Someone might be attracted by a high salary that you’re offering, they’re also thinking about their careers – in the longer-term they’ll want to work with cutting edge so it’s not just about paying high salaries.
Fintech Disruptors: How have you managed to build the right team?
Eugene Danilkis: We’re a tech company more than a financial services company which makes life a bit easier – also with the focus and scope of our product. We try to find people that are strong in something – in finance for example they’ll generally work on project teams on the product side.
We look for good listeners and those that are constantly learning. We have locations in Berlin, Romania, Miami and Singapore and have been a global business, servicing global clients from the beginning. Our goal is to ensure those offices are communicating with each other. We don’t want them to be too different – should feel like a smooth transition, a shared company culture.
We’ve doubled the headcount over the last 12 months. So, we have to make sure we have the right people and the right way of communicating between teams. We’re looking at different methods and processes and communications and as the team continues to grow – getting the right people in the right places.
We use our board including our VCs and investors for insight here. [We have also been getting] to know other CEOs and start-up founders – I was in San Francisco recently at an investor event where they brought different founders and investors to talk about best practices in managing people which was really helpful.
In terms of cost of talent, the tech sector has always been high so nothing unpredictable – it’s pretty much business as usual.
Fintech Disruptors: The ‘B’ word – Brexit – any impact on your business yet?
Eugene Danilkis: Brexit has been more of an opportunity for us because of our HQ in Berlin – we’ve had more people thinking of moving to Berlin so in the short term it’s been beneficial. As for doing business in UK – we’ve seen no impact as we have a business there already.
Fintech Disruptors: What’s keeping you busy at the moment?

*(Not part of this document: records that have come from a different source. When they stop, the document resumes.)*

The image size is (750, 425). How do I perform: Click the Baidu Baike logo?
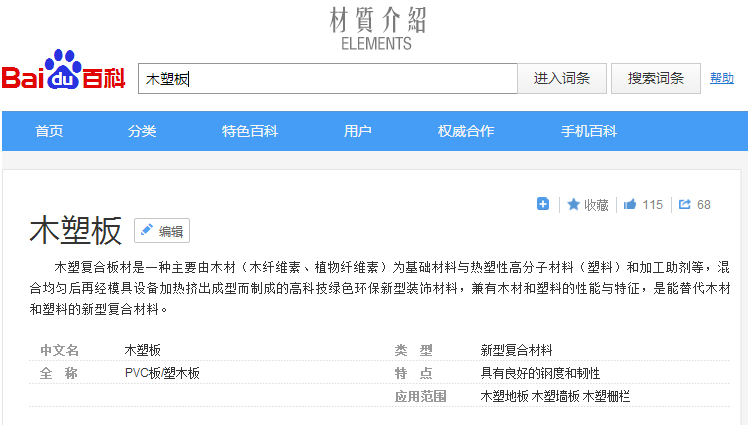click(x=63, y=70)
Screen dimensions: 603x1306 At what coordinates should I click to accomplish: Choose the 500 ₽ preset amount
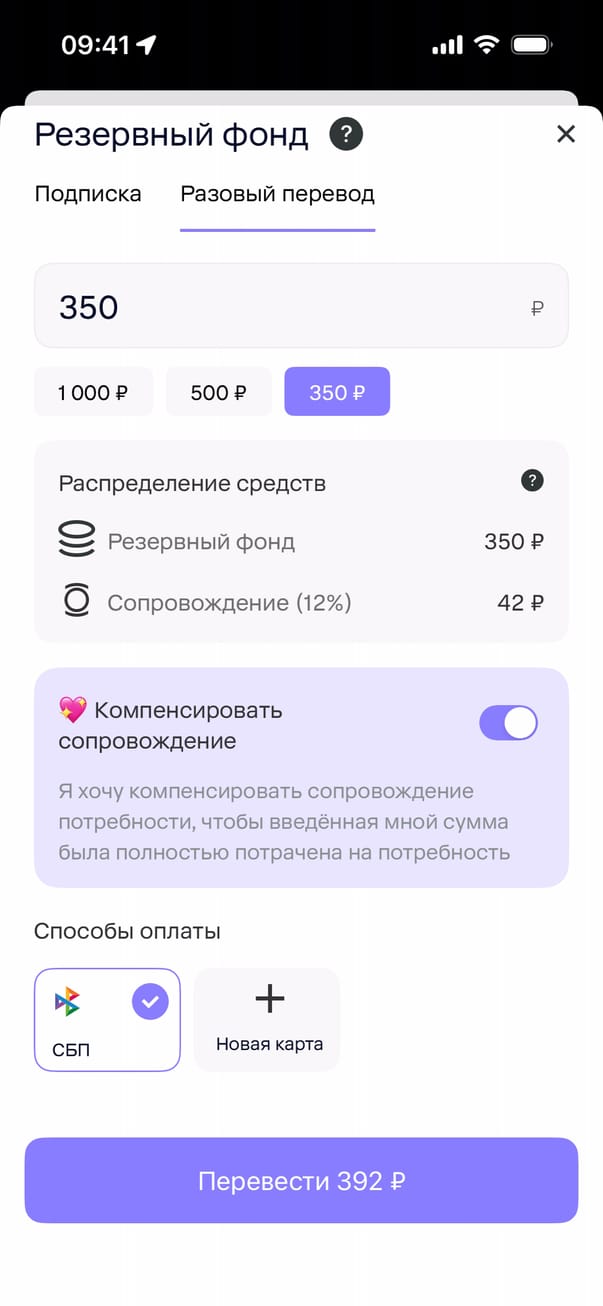(218, 392)
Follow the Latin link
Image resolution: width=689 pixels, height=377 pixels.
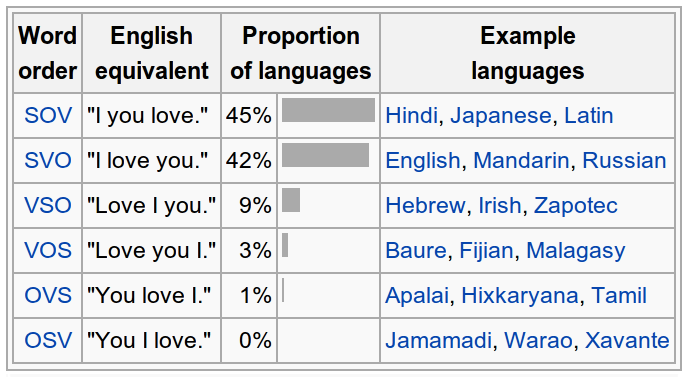588,116
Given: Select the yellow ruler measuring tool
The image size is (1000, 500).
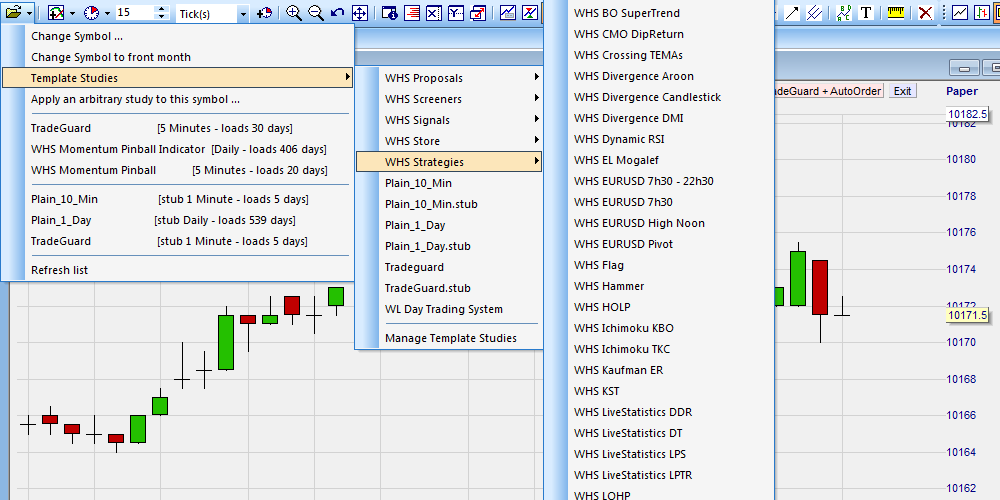Looking at the screenshot, I should coord(895,13).
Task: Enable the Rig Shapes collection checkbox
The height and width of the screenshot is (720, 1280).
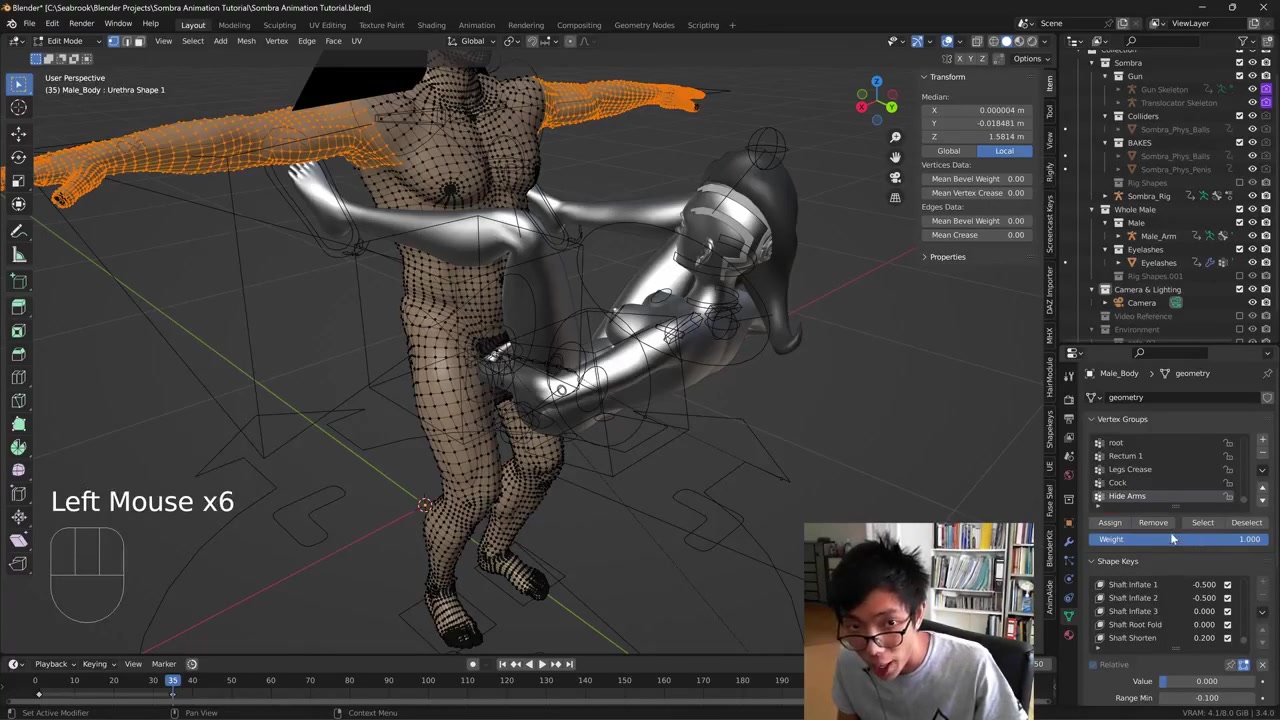Action: [x=1240, y=183]
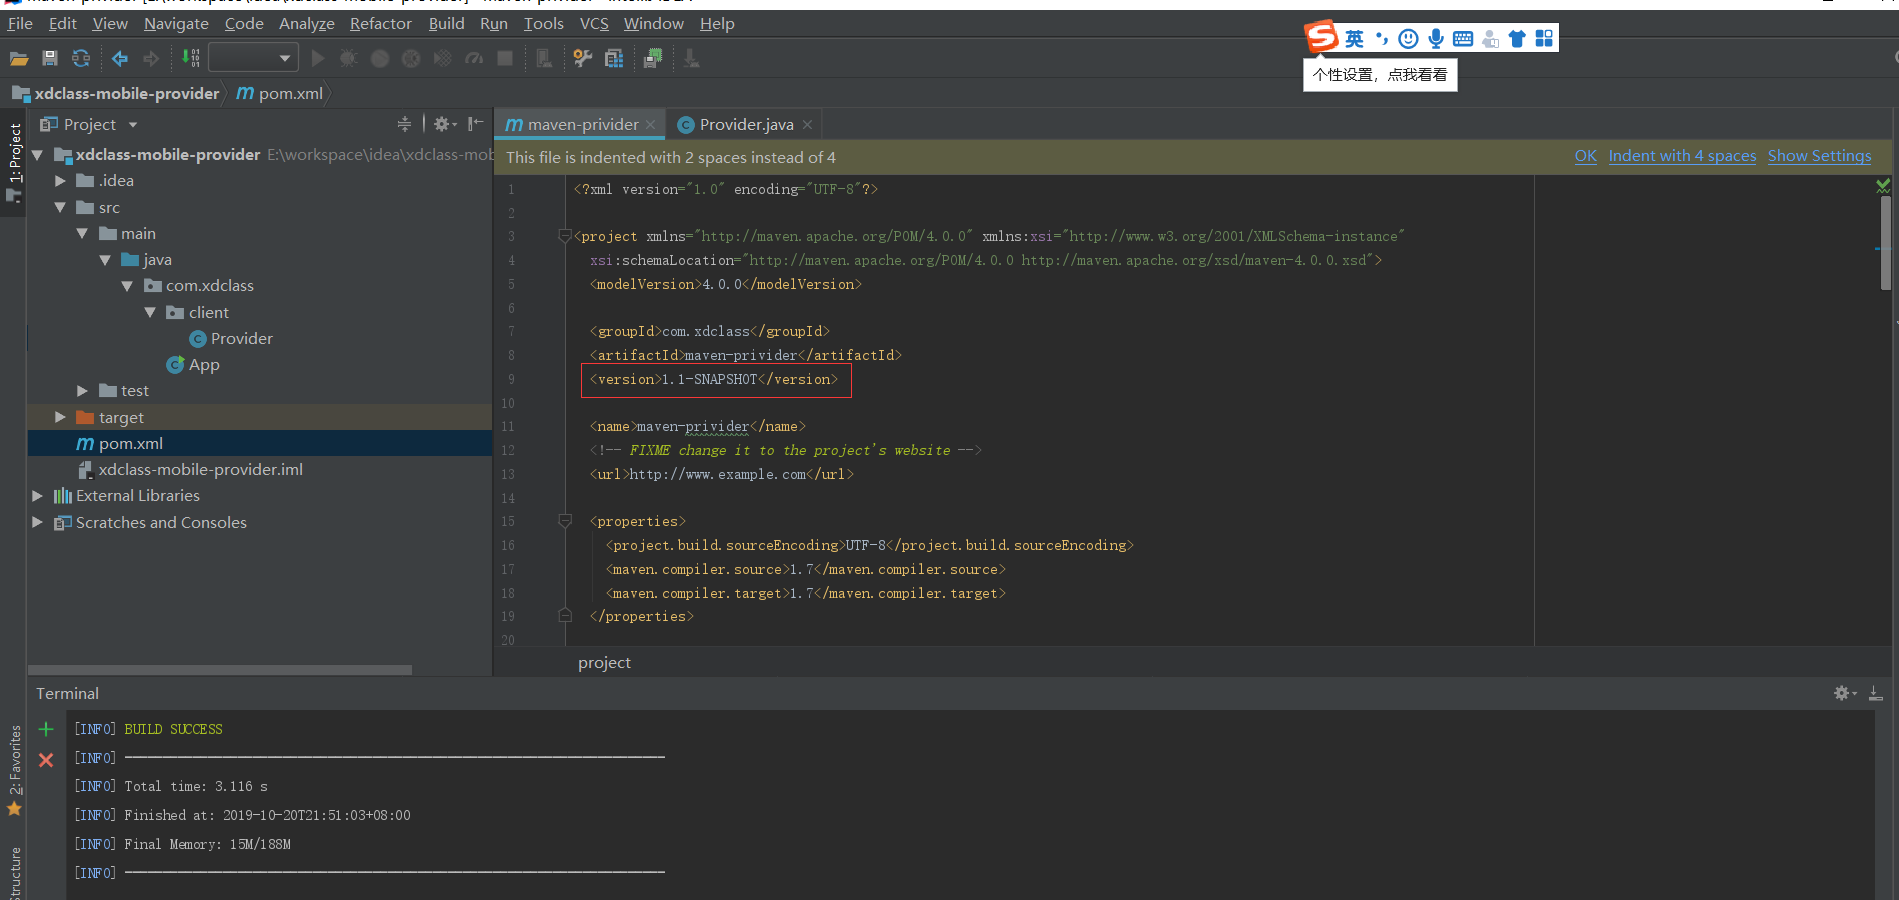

Eugene Danilkis: Making sure that our product and service is consistent in the market – and keeping things aligned is what takes up most of my time.
As we grow so quickly making sure that everything is going in the same direction. When you talk to marketing or sales for example, everything individually is going well but the permutations – the stuff that we are not doing for example – I’m trying to make sure I’m happy with the stuff we’re not doing.